岐阜県大垣市出身のヴァイオリニスト、辻彩奈さん。
2016年のモントリオール国際音楽コンクール1位を受賞したことで将来がますます期待される気鋭の若手です。

私が持っている、2017年にリリースされたCDには「現在、東京音楽大学に在学中。使用楽器:Joseph Guarneri del Ges “Serdet”1716(NPO法人イエロー・エンジェルより貸与)」とあります。

このCDが記事タイトルにもあるベリオの『ヴァイオリン協奏曲集』です。大変な美音が連続する素晴らしい演奏です。(以下はCDジャケットの画像です。)


そもそもなぜ私がベリオのCDを買ったか

このブログを運営している私はヴァイオリンを弾いており(もちろん素人です)、2019年冬の時点でモーツァルトの『ヴァイオリン協奏曲第3番』を練習しています。
同時並行でクロイツェルも使っています。
そのクロイツェルは、冒頭にこんなことが書かれています。

以下の曲目はクロイツェル教本と併用して練習するものをやさしいものから順に並べましたが、その間楽しい小品等も入れて生徒によっては順序も適宜に変更して指導して下さい。

コンチェルト(数字は番号を略したもの)
ビオッティ 23番 後に22, 19
(中略)
ベリオ 9, 7, 舞踏幻想曲
モーツァルト3, 4, 5, 6, 7
(以下略)

先生とこの部分を読みながら「次に何の曲を」という話になったとき、私はモーツァルトの『ヴァイオリン協奏曲第3番』に飛びつきました。

とはいえヴィオッティに興味がなかったわけでもなく、単に「一番有名なやつだし、音楽的にも充実してるし、やっぱりモーツァルトだよね」という気分で選びました。

もちろんベリオも「バレエの情景」などで関心があった・・・、ものの、協奏曲はさあっぱり聞いたことがない・・・。

そこで一体どんな曲なのか? を確かめるために参考音源がないか調べていたところ、辻彩奈さんの演奏するベリオのCDを見つけたのです。

辻彩奈さんの模範的な美演。ひたすら綺麗に歌うベリオ

ナクソスから発売されているCDの解説には、「ベリオの協奏曲は、重音奏法とハーモニクスを駆使した華やかな作品が多く、聴いて楽しめるだけでなく、ヴァイオリン奏法の技術取得にも絶大な効果があることでも知られています。
注目の若手、辻彩奈が艷やかな音色と類い稀な表現力で、これらの作品を輝かしく歌い上げています」とあります。

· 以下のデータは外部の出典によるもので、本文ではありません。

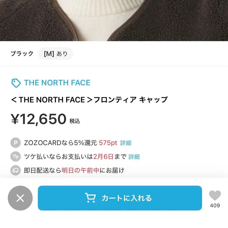Click the blue brand tag icon
The image size is (228, 228).
[16, 83]

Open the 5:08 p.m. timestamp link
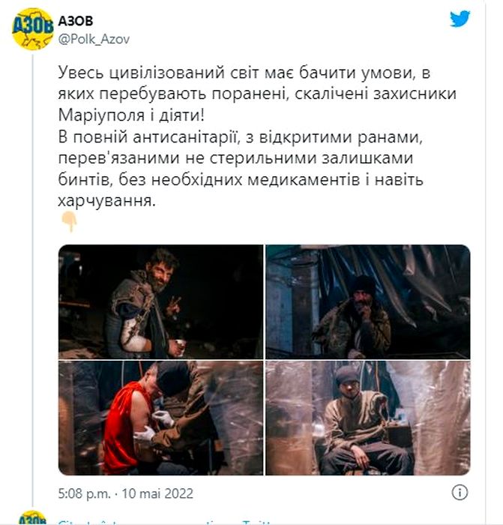coord(85,494)
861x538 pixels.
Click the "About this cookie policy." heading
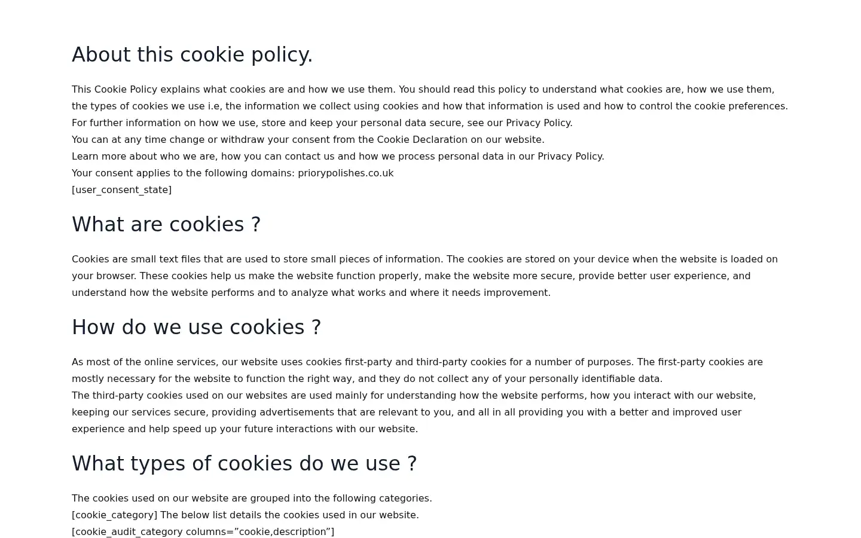(x=192, y=54)
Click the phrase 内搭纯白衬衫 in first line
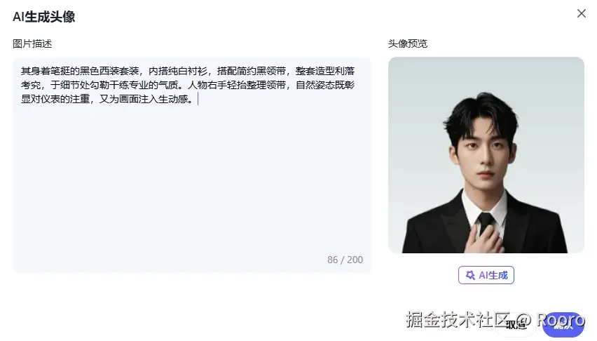 click(178, 71)
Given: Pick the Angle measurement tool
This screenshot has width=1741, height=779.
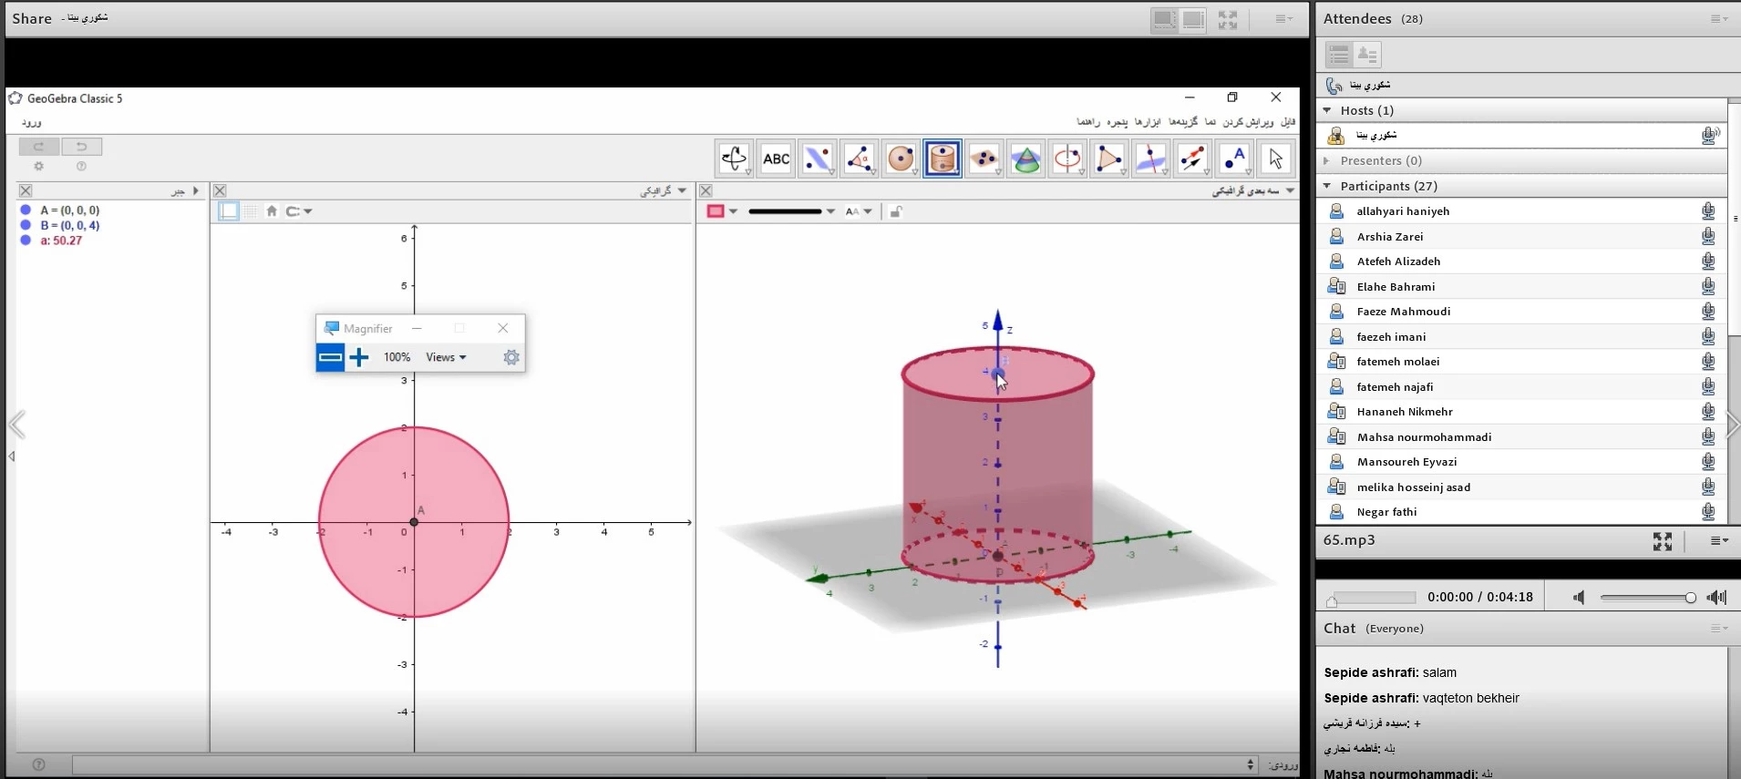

試しにクロイツェルにも「この曲に取り組みなさい」ということになっている(注:取り組みなさいと言っているのはクロイツェル(1766~1831)ではなく、日本での出版にあたり編集に携わった篠崎弘嗣さんです)『ヴァイオリン協奏曲第7番』に耳を傾けて見てください。

冒頭の重音からしてまず輝かしく、かつブリリアントな重量感が感じられます。
フレーズを繰り返すときの強弱の付け方も見事ですし、スケールを駆け下りたり駆け上がったりするところも一つ一つの音符がシャキシャキと歯切れよく奏でられています。

分散和音でも移弦がスムーズで、とはいえ演奏が機械的に陥ることはなく、すべての音符に気品があり、歌うようにスラスラと横に流れていきます。
楽譜はこんな感じです。
beriot

ヴァイオリンを習っている人なら、最初の1小節目からけっこう手強いことが分かると思います。
辻彩奈さんはこういうのをスラスラと、かつ綺麗に演奏しています。うーんすごいや!!

当然ですが、この音源はYouTubeに上がっていません。
CDにはヴァイオリン協奏曲4, 6, 7番、エール・ヴァリエ第4番「モンタニャール」、「バレエの情景」が収録されています。
「バレエの情景」も発表会などでたまに曲目として選ばれることがありますね。

もしベリオの協奏曲に取り組んでいる人がいらっしゃれば、模範的なヴァイオリン演奏の一つとして、また貴重なベリオの録音として、ぜひ手元に置いておきたいCDです。
私はここ最近、何度もリピートして参考にしまくっています。
私が辻彩奈さんのように弾けることは一生ないでしょうが、「目指すべき演奏」として日々耳を傾けています!